I’m stuck somewhere short of soul-search brooding, but something more than a fleeting thought that passes once I realize I need to wear a hoodie. Yes, I’ve come to discover, this calls for an August Assessment.
The first thing to do in my AA is to travel back in time through those 31 possibly heady days. Remembering back to the realization of Aug. 1, it’s difficult not to be overtaken by that familiar feeling of dread and motivation. In essence, summer is almost over, but at least it’s not that over.
For a month that is greeted each year with a gut check that only leads to greater expectations, it’s difficult knowing exactly how to advance in the August Assessment. (This is a new program after all.) Sports buffs may push the idea for some sort of Advanced August Stats. Let’s see, one could guess a great August Efficiency Coefficient could be derived adding together sunrises watched and days spent at the beach. That number would be multiplied by days spent on the road. Next, the resulting product would be divided by the number of hours spent working per day (four hour days not included). Incorporate Pi somewhere, and we’d get some nasty number that wouldn’t tell us much of anything. Dear baseball, life is too short for advanced statistics.
Moving on, there are always numbers provided by science and government to go by. This August was the third hottest August ever in the Twin Cities.

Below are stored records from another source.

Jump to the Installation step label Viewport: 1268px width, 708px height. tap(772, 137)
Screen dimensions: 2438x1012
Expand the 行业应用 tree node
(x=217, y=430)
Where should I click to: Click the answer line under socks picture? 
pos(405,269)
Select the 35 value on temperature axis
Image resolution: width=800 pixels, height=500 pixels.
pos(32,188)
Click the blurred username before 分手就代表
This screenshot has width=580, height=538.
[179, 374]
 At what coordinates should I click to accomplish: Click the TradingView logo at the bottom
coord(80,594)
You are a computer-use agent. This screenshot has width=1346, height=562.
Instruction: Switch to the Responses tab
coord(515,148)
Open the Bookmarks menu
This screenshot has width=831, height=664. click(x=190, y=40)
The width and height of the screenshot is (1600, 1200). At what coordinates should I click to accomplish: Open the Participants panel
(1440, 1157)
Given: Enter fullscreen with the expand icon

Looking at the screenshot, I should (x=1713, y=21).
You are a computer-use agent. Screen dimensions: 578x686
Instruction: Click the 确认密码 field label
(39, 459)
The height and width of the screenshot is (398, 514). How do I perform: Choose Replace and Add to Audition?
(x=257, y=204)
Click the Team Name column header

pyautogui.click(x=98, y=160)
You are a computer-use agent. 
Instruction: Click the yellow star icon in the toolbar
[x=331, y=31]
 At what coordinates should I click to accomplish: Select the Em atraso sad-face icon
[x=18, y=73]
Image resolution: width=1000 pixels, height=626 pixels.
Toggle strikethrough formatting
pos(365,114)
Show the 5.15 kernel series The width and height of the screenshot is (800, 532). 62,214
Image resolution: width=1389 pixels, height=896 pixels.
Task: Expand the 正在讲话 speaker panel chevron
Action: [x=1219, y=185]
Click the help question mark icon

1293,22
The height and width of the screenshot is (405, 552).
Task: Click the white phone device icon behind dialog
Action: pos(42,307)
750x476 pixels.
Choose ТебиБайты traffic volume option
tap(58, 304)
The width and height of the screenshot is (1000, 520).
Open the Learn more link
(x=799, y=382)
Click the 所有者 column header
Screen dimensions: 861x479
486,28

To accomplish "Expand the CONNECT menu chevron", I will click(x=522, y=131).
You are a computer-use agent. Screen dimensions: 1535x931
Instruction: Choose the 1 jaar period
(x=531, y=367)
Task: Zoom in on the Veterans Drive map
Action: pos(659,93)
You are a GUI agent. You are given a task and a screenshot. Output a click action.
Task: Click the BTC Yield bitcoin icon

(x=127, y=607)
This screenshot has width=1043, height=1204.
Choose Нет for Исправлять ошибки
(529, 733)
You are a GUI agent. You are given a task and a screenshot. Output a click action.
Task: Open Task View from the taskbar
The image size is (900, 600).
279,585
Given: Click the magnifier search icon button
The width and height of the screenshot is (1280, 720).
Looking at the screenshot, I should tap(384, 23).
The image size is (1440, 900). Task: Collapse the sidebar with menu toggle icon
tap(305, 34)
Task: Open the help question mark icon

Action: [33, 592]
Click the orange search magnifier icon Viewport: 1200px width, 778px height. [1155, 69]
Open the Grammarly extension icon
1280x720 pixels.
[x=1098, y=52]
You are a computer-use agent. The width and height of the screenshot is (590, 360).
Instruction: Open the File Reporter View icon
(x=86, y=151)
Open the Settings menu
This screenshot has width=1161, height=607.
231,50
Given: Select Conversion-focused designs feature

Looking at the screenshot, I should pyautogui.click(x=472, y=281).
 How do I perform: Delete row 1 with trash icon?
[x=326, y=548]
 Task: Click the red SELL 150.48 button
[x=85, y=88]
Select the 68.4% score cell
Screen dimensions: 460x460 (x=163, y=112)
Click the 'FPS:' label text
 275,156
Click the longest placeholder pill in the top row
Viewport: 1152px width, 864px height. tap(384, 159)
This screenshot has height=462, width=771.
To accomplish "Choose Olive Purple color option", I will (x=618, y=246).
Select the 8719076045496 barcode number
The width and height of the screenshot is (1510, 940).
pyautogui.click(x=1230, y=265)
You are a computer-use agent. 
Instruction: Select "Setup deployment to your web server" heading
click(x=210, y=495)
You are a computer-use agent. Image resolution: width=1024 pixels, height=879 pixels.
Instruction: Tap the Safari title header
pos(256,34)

As for tornadic activity, Minnesota as a whole blew the competition out of the water, way more than doubling the number of tornados that landed in Wisconsin. The unemployment rate for August was 9.6 percent, nearly unchanged since darling month May. Those numbers are horrible for August. Moving on.
What of current events that occurred in August? We didn’t have to deal with any major oil spills to speak of. That’s one good thing, though we did move to more trivial things like squabbling over what one wishes would only be a zoning issue. President Barack Obama’s polling numbers hit their nadir this past month. At least we Restored Honor? Come on, August.
By all accounts, the empirical data has failed. Turning to the soft facts as a last resort, at least we have the memories — those memories!
August might have been okay. Moving forward, there’s fall fashion — always superior to that of August — relentless schooling, a freak thunderstorm or two, and shoot, all the pools have closed. It’s a mixed bag for sure. Until next time, August, possible warts, 31 days and all.
Mike Munzenrider is a columnist.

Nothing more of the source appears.